◆ **Task description**:
Exactly reproduce the lines of the listing below from the one containing "Task: Switch to mobile device view" through the one containing "Task: Select the". Skip the images.

◆ **Source material**:
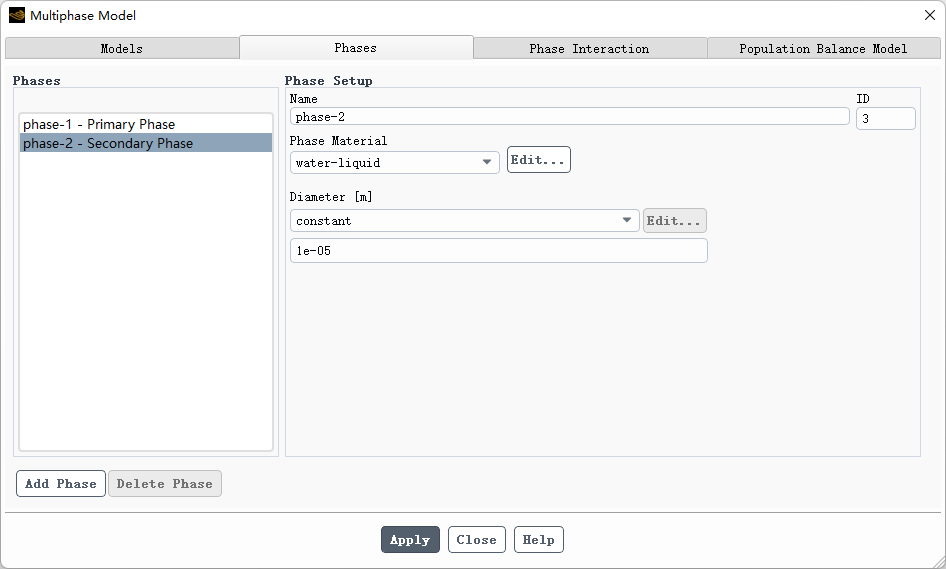Select the Phases tab
The width and height of the screenshot is (946, 569).
coord(356,48)
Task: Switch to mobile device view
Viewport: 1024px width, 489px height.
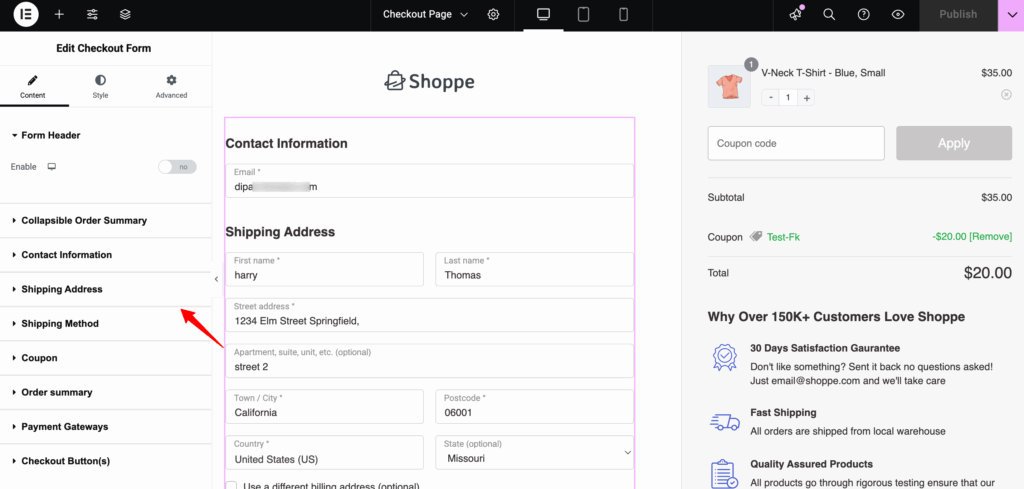Action: click(623, 15)
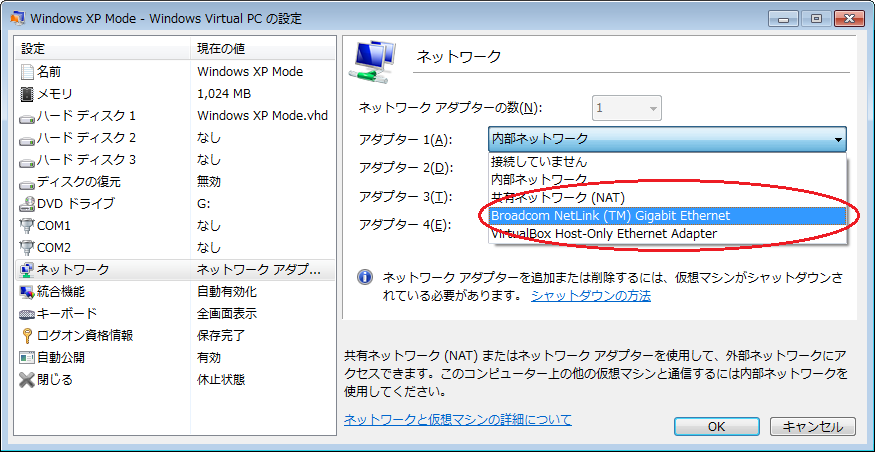This screenshot has height=452, width=875.
Task: Click the ログオン資格情報 key icon
Action: [x=27, y=335]
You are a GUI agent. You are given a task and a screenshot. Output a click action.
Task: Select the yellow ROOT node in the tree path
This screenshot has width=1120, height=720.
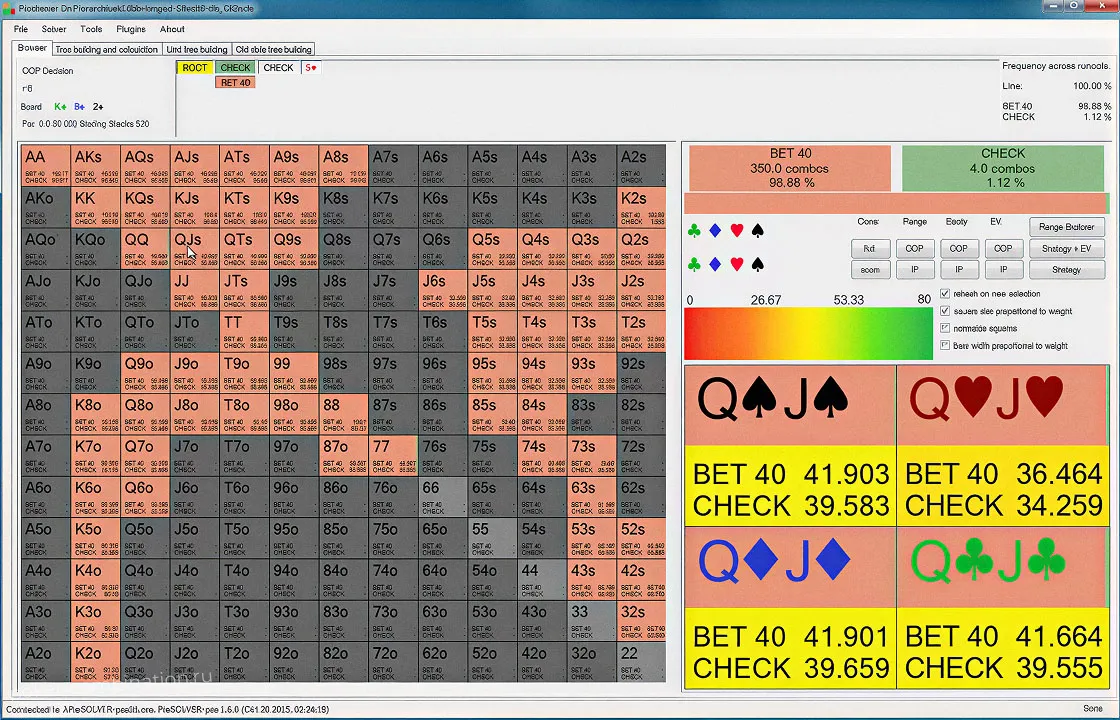(195, 68)
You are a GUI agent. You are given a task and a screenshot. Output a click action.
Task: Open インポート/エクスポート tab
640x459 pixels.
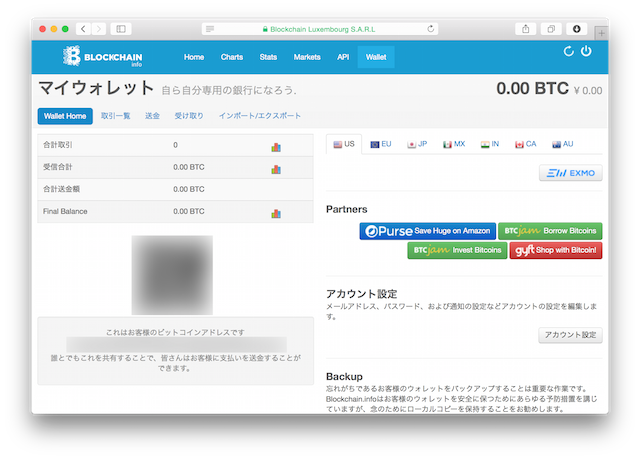(259, 116)

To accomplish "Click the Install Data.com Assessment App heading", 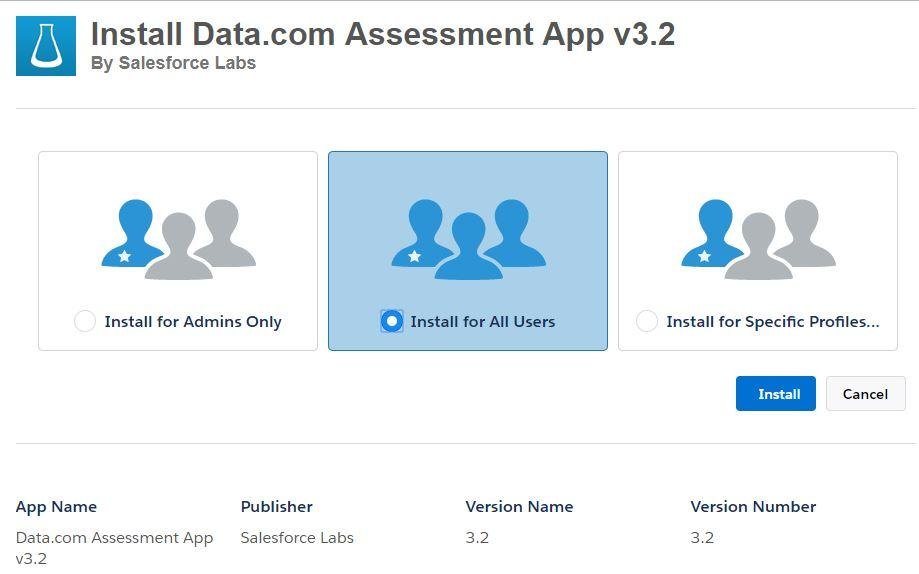I will pyautogui.click(x=383, y=34).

◆ **Exercise solution**:
Task: Switch to mobile device view
Viewport: 1024px width, 489px height.
Action: click(623, 15)
This screenshot has height=452, width=875.
Task: Click the ログオン資格情報 key icon
Action: [x=27, y=335]
You are a GUI agent. You are given a task and a screenshot. Output a click action.
Task: Select the yellow ROOT node in the tree path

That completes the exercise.